Data excerpts

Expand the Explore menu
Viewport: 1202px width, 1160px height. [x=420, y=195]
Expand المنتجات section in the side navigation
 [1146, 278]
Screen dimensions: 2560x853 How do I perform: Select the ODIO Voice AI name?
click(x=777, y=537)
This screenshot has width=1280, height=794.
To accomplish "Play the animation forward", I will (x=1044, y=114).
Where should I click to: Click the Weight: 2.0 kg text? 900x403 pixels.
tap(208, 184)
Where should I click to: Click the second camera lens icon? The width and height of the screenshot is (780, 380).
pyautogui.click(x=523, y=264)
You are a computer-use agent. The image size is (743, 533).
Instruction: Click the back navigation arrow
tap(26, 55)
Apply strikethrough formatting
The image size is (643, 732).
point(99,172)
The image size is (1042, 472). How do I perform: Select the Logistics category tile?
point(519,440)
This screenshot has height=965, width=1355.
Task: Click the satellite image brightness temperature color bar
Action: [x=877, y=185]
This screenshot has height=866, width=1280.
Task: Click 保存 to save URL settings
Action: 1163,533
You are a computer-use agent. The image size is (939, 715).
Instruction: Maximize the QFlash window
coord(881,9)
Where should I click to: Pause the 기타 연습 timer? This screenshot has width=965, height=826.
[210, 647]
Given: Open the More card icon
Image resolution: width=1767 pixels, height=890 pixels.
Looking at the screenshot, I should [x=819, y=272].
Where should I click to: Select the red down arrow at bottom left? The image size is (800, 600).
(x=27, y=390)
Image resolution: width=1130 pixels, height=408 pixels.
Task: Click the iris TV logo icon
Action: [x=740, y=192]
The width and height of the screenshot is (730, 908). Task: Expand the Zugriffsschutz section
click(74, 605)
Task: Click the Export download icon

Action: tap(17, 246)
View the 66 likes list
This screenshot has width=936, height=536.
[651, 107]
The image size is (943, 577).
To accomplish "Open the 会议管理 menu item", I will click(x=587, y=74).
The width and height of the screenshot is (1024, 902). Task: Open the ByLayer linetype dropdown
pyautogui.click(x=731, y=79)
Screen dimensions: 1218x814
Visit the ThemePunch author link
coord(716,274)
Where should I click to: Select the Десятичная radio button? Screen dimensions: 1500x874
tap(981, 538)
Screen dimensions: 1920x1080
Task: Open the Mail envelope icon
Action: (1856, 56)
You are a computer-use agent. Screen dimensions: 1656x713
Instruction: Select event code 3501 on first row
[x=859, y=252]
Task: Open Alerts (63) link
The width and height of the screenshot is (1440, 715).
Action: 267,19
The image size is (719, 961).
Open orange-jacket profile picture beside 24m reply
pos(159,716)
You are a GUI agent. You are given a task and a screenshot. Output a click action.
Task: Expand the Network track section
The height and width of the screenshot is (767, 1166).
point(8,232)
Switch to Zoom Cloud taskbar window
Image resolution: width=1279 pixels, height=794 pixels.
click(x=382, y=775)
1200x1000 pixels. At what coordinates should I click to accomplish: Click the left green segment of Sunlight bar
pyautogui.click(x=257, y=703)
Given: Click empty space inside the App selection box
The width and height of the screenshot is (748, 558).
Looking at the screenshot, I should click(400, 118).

**ACTIVITY:** Once you have read the entries, write them out again without altering a single character.

**SOLUTION TO THIS EXERCISE:**
Expand the Explore menu
Viewport: 1202px width, 1160px height. [x=420, y=195]
Expand المنتجات section in the side navigation
 [1146, 278]
Screen dimensions: 2560x853 How do I perform: Select the ODIO Voice AI name?
click(x=777, y=537)
This screenshot has width=1280, height=794.
To accomplish "Play the animation forward", I will (x=1044, y=114).
Where should I click to: Click the Weight: 2.0 kg text? 900x403 pixels.
tap(208, 184)
Where should I click to: Click the second camera lens icon? The width and height of the screenshot is (780, 380).
pyautogui.click(x=523, y=264)
You are a computer-use agent. The image size is (743, 533).
Instruction: Click the back navigation arrow
tap(26, 55)
Apply strikethrough formatting
The image size is (643, 732).
point(99,172)
The image size is (1042, 472). How do I perform: Select the Logistics category tile?
point(519,440)
This screenshot has height=965, width=1355.
Task: Click the satellite image brightness temperature color bar
Action: [x=877, y=185]
This screenshot has height=866, width=1280.
Task: Click 保存 to save URL settings
Action: 1163,533
You are a computer-use agent. The image size is (939, 715).
Instruction: Maximize the QFlash window
coord(881,9)
Where should I click to: Pause the 기타 연습 timer? This screenshot has width=965, height=826.
[210, 647]
Given: Open the More card icon
Image resolution: width=1767 pixels, height=890 pixels.
Looking at the screenshot, I should [x=819, y=272].
Where should I click to: Select the red down arrow at bottom left? The image size is (800, 600).
(x=27, y=390)
Image resolution: width=1130 pixels, height=408 pixels.
Task: Click the iris TV logo icon
Action: [x=740, y=192]
The width and height of the screenshot is (730, 908). Task: Expand the Zugriffsschutz section
click(74, 605)
Task: Click the Export download icon

Action: tap(17, 246)
View the 66 likes list
This screenshot has width=936, height=536.
[651, 107]
The image size is (943, 577).
To accomplish "Open the 会议管理 menu item", I will click(x=587, y=74).
The width and height of the screenshot is (1024, 902). Task: Open the ByLayer linetype dropdown
pyautogui.click(x=731, y=79)
Screen dimensions: 1218x814
Visit the ThemePunch author link
coord(716,274)
Where should I click to: Select the Десятичная radio button? Screen dimensions: 1500x874
tap(981, 538)
Screen dimensions: 1920x1080
Task: Open the Mail envelope icon
Action: (1856, 56)
You are a computer-use agent. Screen dimensions: 1656x713
Instruction: Select event code 3501 on first row
[x=859, y=252]
Task: Open Alerts (63) link
The width and height of the screenshot is (1440, 715).
Action: 267,19
The image size is (719, 961).
Open orange-jacket profile picture beside 24m reply
pos(159,716)
You are a GUI agent. You are given a task and a screenshot. Output a click action.
Task: Expand the Network track section
The height and width of the screenshot is (767, 1166).
point(8,232)
Switch to Zoom Cloud taskbar window
Image resolution: width=1279 pixels, height=794 pixels.
click(x=382, y=775)
1200x1000 pixels. At what coordinates should I click to accomplish: Click the left green segment of Sunlight bar
pyautogui.click(x=257, y=703)
Given: Click empty space inside the App selection box
The width and height of the screenshot is (748, 558).
Looking at the screenshot, I should click(400, 118).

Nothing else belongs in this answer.